● Goal of the exercise: Rewrite the lines from the first one through the line holding "click(x=221, y=41)", inclusive, replacing "Shopping Cart" with "Checkout" and keeping everything else the same. Leave the pictures out of your answer.

-- Start Raw records --

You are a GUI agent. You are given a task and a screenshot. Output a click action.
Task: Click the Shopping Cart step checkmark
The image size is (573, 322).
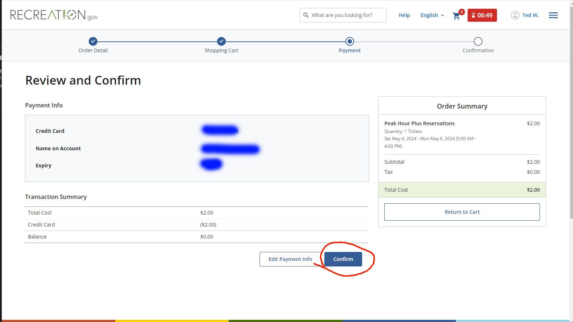click(x=221, y=41)
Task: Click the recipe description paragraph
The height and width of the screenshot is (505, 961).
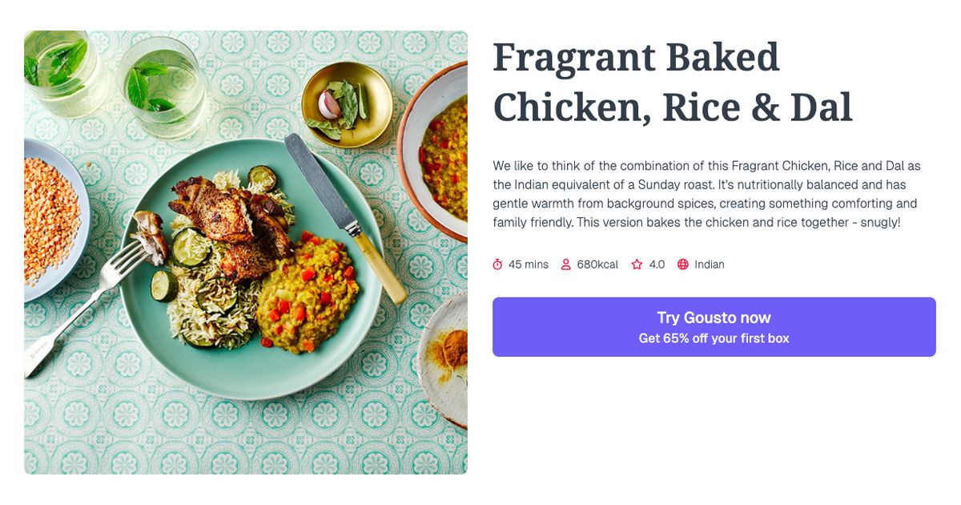Action: click(x=705, y=194)
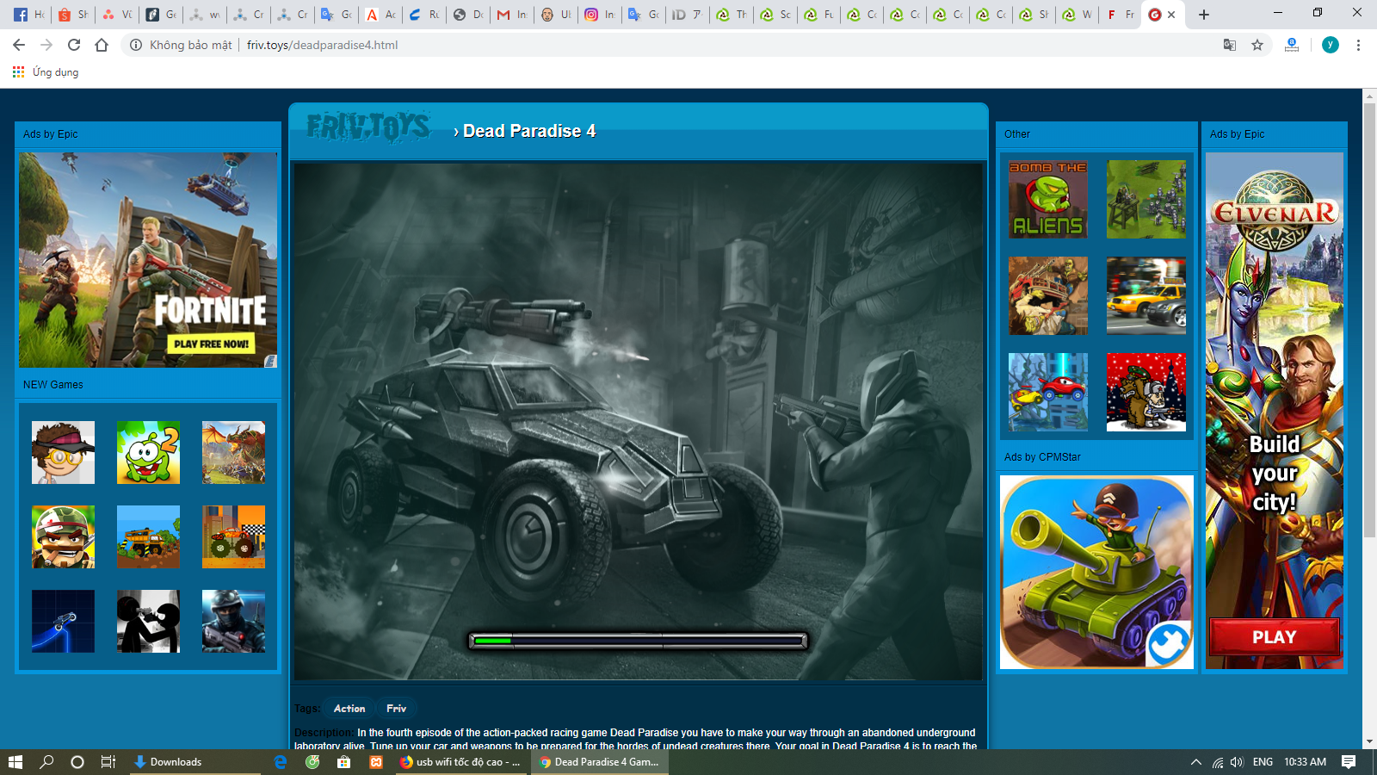Bookmark this page using the star icon
The image size is (1377, 775).
coord(1257,45)
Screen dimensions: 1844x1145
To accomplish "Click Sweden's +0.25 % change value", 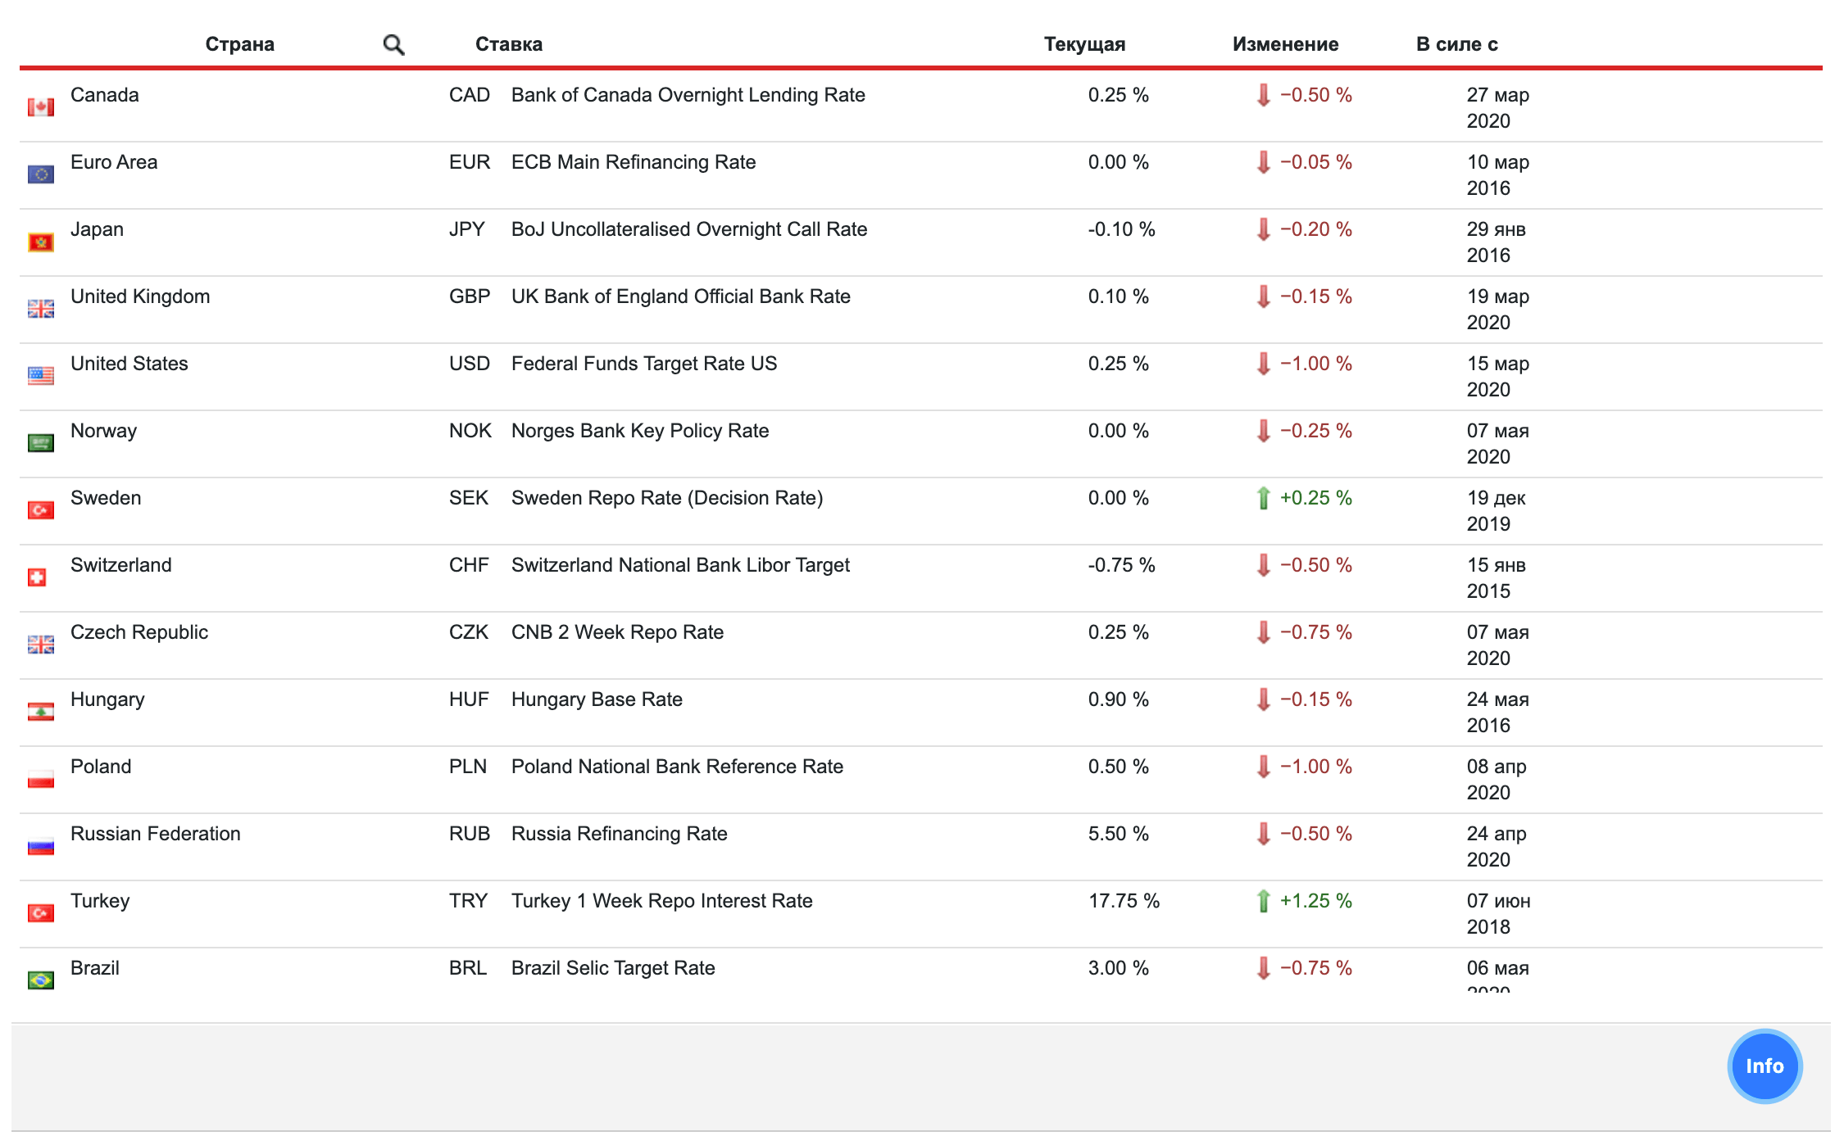I will pos(1315,498).
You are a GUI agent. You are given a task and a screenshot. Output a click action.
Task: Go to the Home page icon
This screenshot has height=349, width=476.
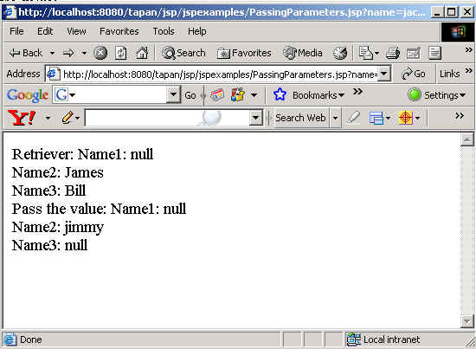click(142, 53)
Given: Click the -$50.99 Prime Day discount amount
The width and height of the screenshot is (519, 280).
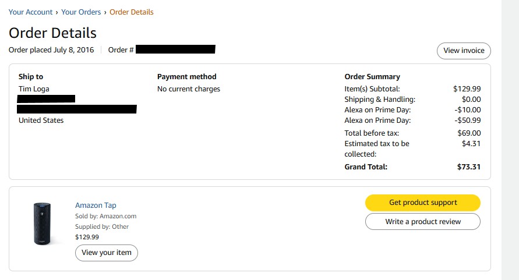Looking at the screenshot, I should (x=467, y=120).
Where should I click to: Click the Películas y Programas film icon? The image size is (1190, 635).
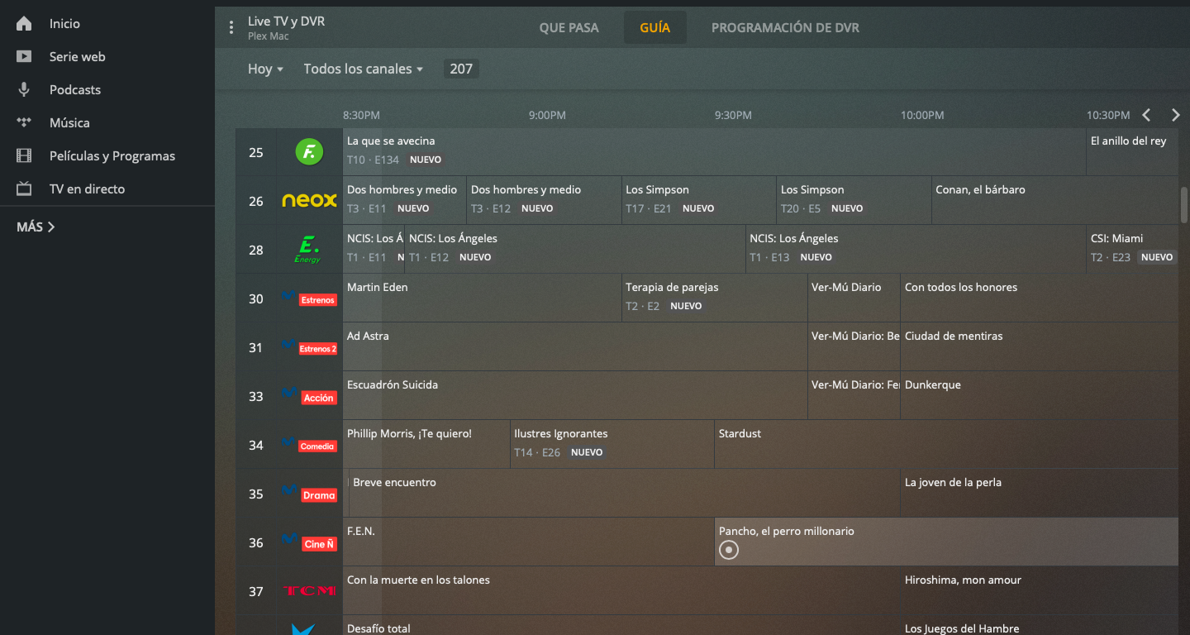(x=24, y=155)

-- End Raw records --

● Result of this exercise:
You are a GUI agent. You are given a task and a screenshot. Output a click action.
Task: Click the Checkout step checkmark
The image size is (573, 322).
click(x=221, y=41)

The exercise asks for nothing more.